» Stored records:

━━━━━━━━━━━━━━━━━━━━━━━━━━━━━━

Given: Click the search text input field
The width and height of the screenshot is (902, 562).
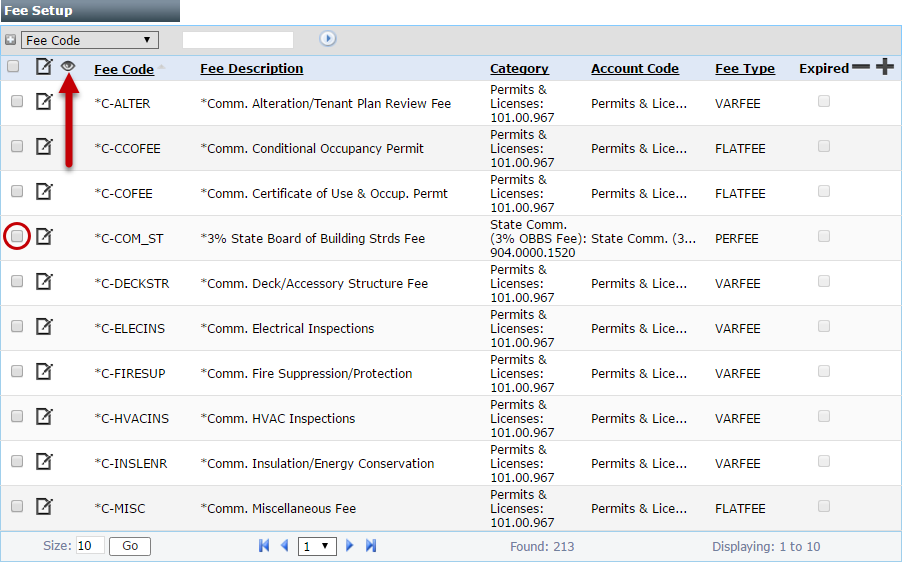Looking at the screenshot, I should point(238,40).
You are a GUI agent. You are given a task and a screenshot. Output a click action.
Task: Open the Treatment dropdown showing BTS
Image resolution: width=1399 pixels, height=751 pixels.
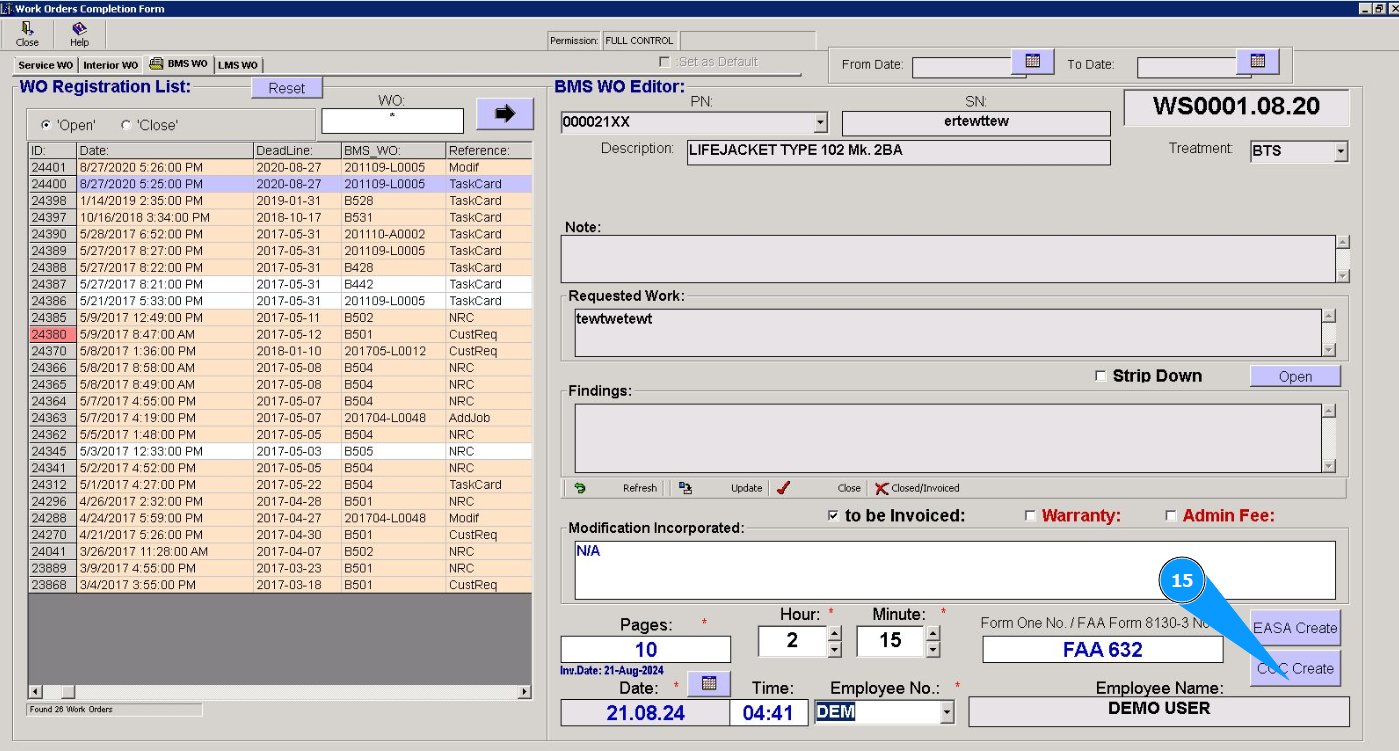(x=1341, y=152)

━━━━━━━━━━━━━━━━━━━━━━━━━━━━━━

» Aim of the task:
In the records above, find the line that contains "You are a GUI" and retype it and all lines after it exactly, leaving out any pictures.

» Answer space:
You are a GUI agent. You are given a task and a screenshot. Output a click action.
Task: Open the Treatment dropdown showing BTS
Image resolution: width=1399 pixels, height=751 pixels.
(x=1341, y=152)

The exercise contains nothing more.